In no way am I saying that you should not TTC - but make sure you have the best possible support network available. We didn't have anyone (1st DC, moved into new area so no local friends, no other family able to help) but if I was in the same situation again I would definitely try to put as much help in place as possible when the baby arrives, especially if this happens at the same stage as the end of your father's illness.

Jenny70 Sun 02-Nov-14 00:34:10

I think you should TTC, even if it means a hard road with being pg during your dad's illness. It may be that he gets to meet the grandchild - sometimes people did deep to hold on for important events like this... or it may be something that the rest of the family can look forward to as a happy family event if he does die during the pg.

I was early pg when my FIL died, and whilst there is never a great time to experience a death the pregnancy really was a silver lining for the family - it gave them something to look forward to and focus on, other than FIL's decline and death. For us it was 5 months from his death to my DS's birth, so some time to grieve etc, but a friend lost her father at 37 weeks, and even for them the birth felt like a positive thing after so much sadness.

It is hardest on you obviously, as you're the one carrying the baby and caring for it, but personally I would go ahead and if you conceive then you deal with the situation as it unfolds.
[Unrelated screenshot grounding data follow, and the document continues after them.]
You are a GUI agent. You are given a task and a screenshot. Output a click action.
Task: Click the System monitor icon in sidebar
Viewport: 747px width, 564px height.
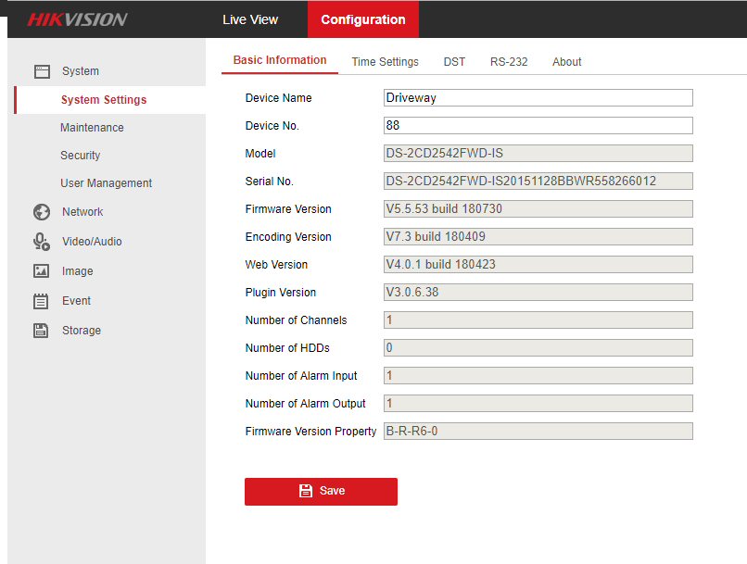(41, 71)
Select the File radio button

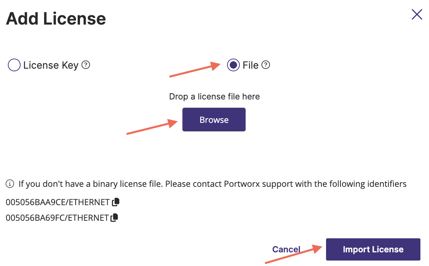tap(233, 65)
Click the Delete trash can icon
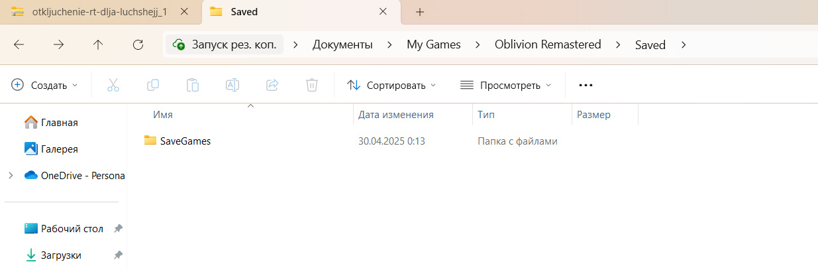The width and height of the screenshot is (818, 270). point(312,85)
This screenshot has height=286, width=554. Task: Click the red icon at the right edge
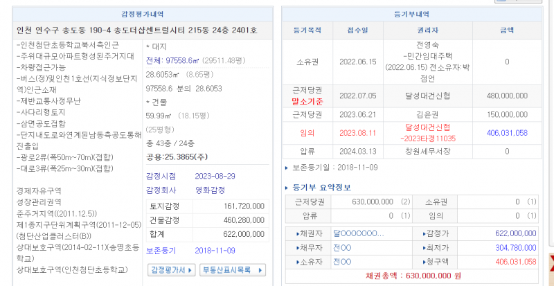coord(551,261)
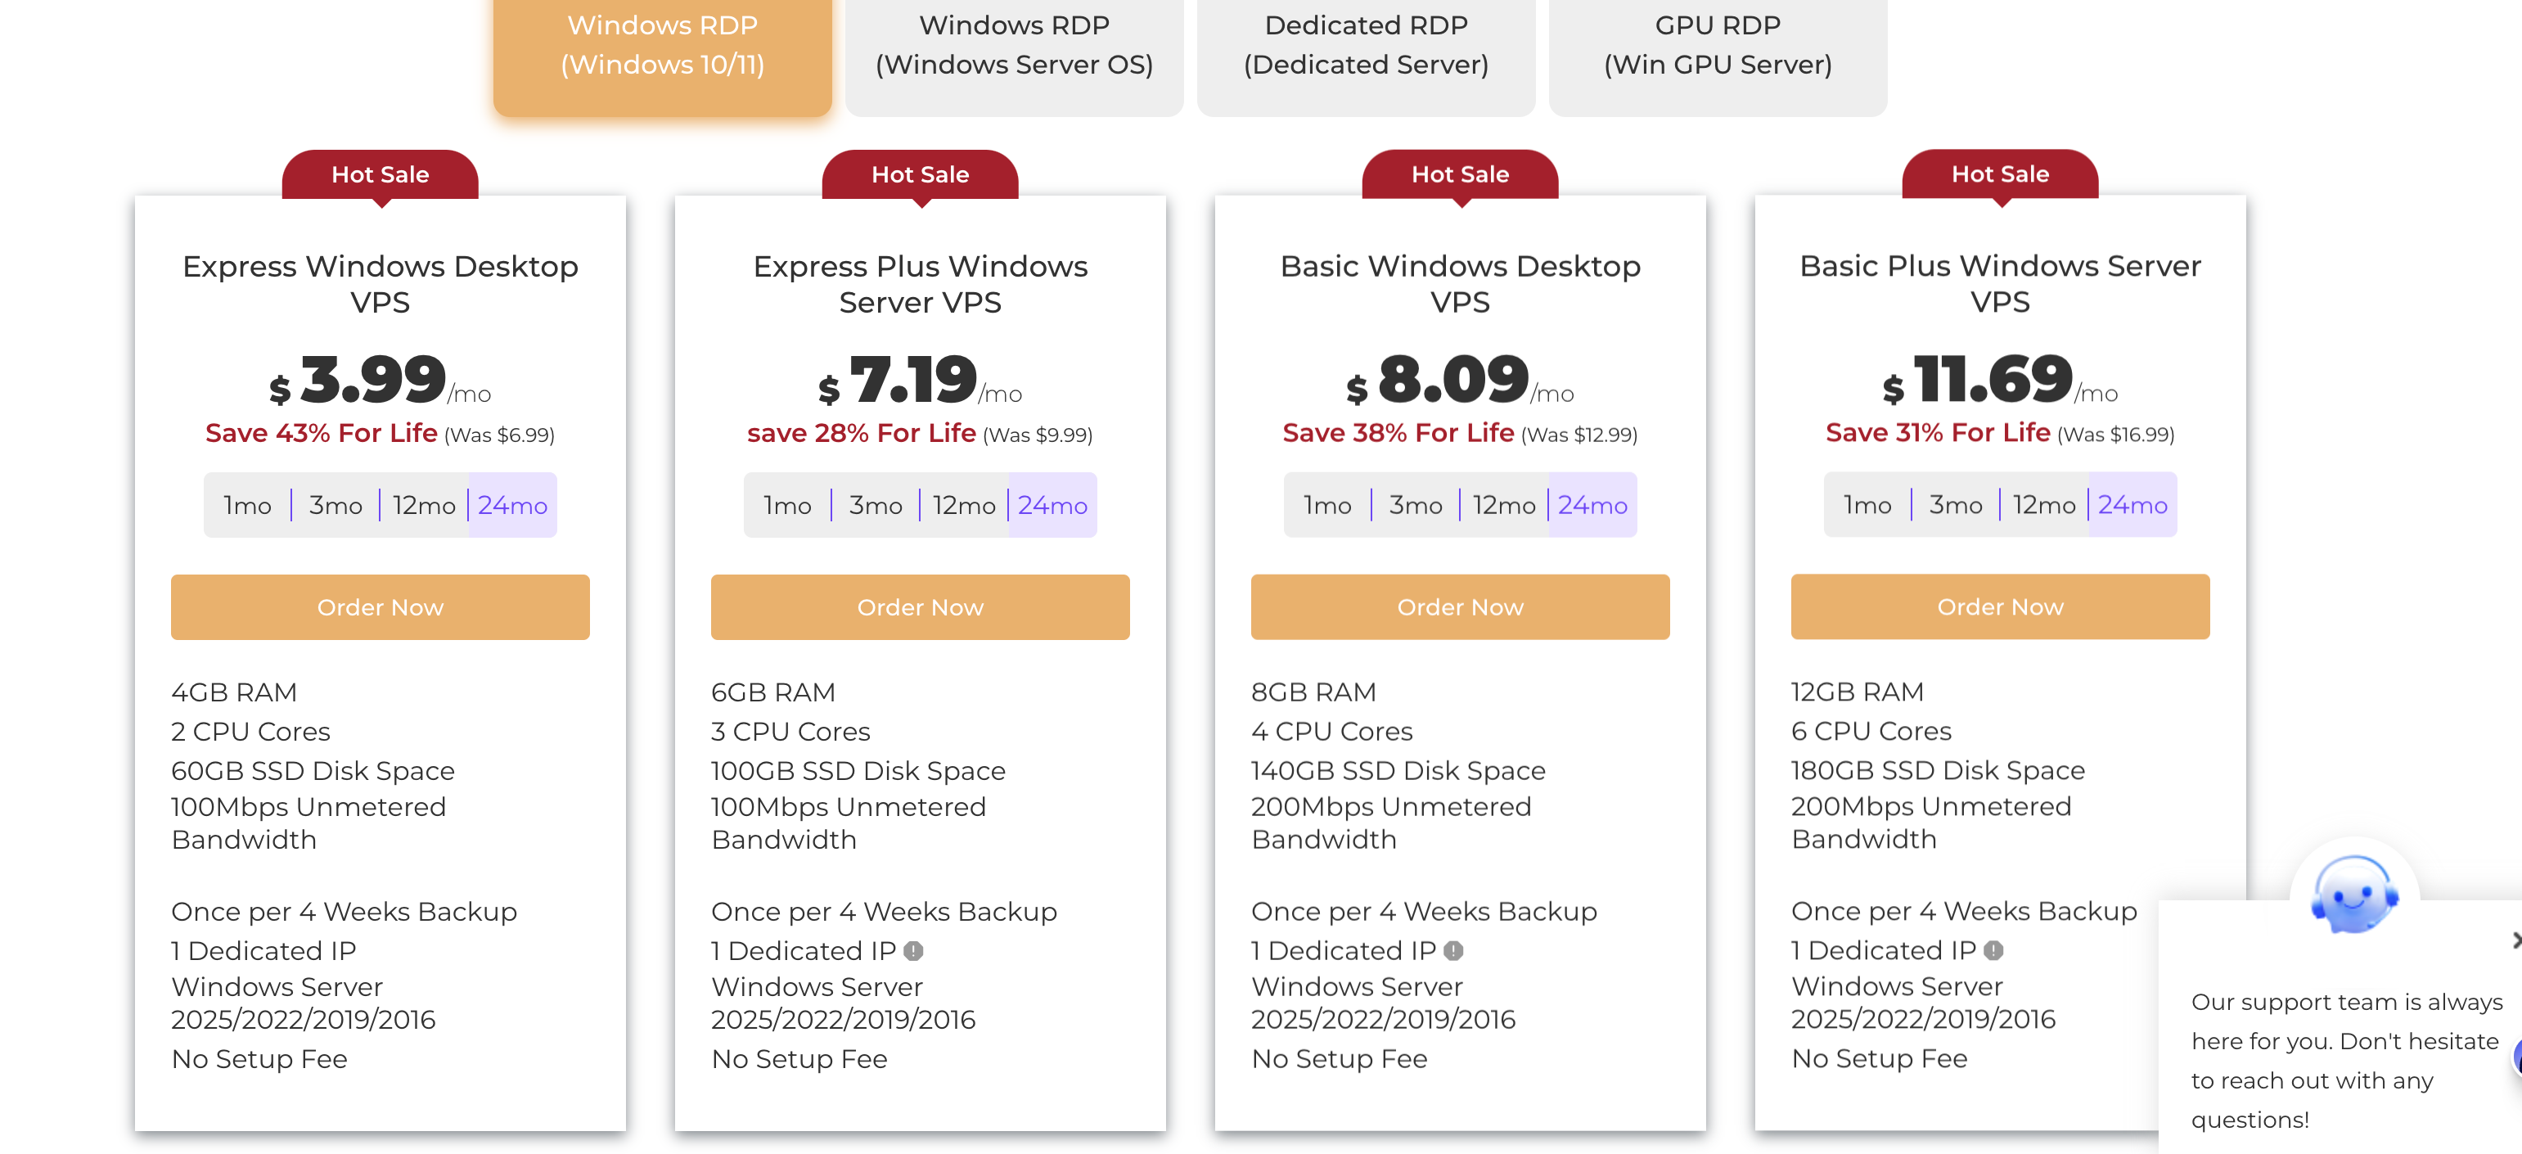Screen dimensions: 2522x1154
Task: Click the Hot Sale badge on Basic Plus Windows Server VPS
Action: (1999, 174)
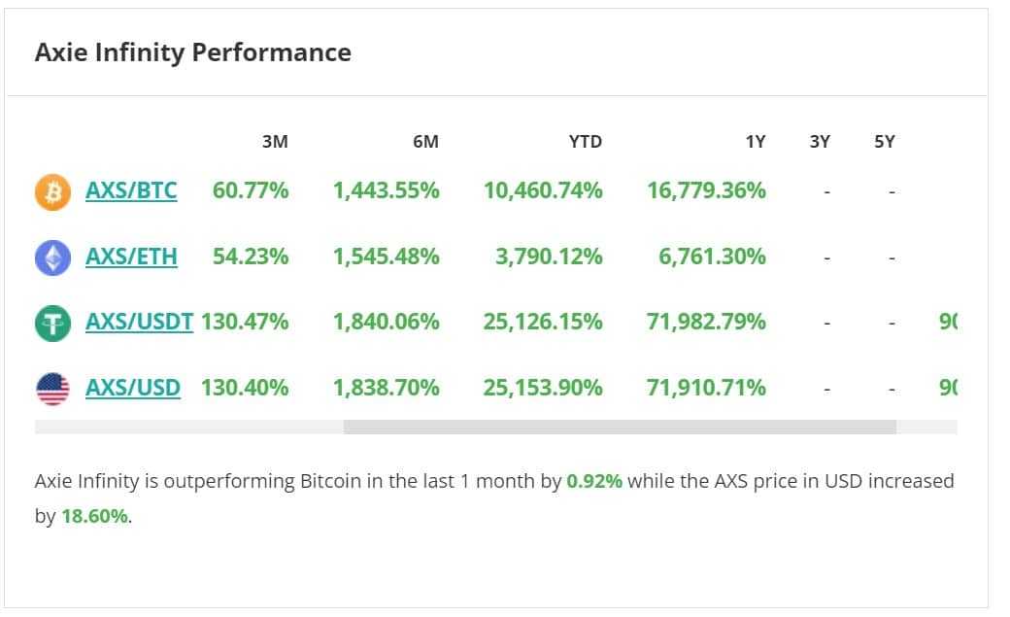Select the 5Y column header

point(885,142)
StillProcrastinating Sun 02-Nov-14 08:09:13

My dad's diagnosis came after I was pregnant. But my pregnancy brought him such joy and was a good distraction. It also gave him a target to aim for, he did not want to miss meeting the new baby. He died when she was 6 weeks old. Although I feel that I was unable to spend proper quality time with him at that point, because I was dealing with a newborn - and I will always feel guilty that I let him down at the end, I think he would have preferred to meet dd and know that I had one of each.

LadderToTheMoon Mon 03-Nov-14 15:05:41

Thank you once again for sharing your personal stories. I hadn't considered that a new baby would bring joy and something positive to focus on during this difficult time.

I think we'll continue to let nature do her thing - we won't ttc with the help of charts, ovulation sticks etc but see what happens.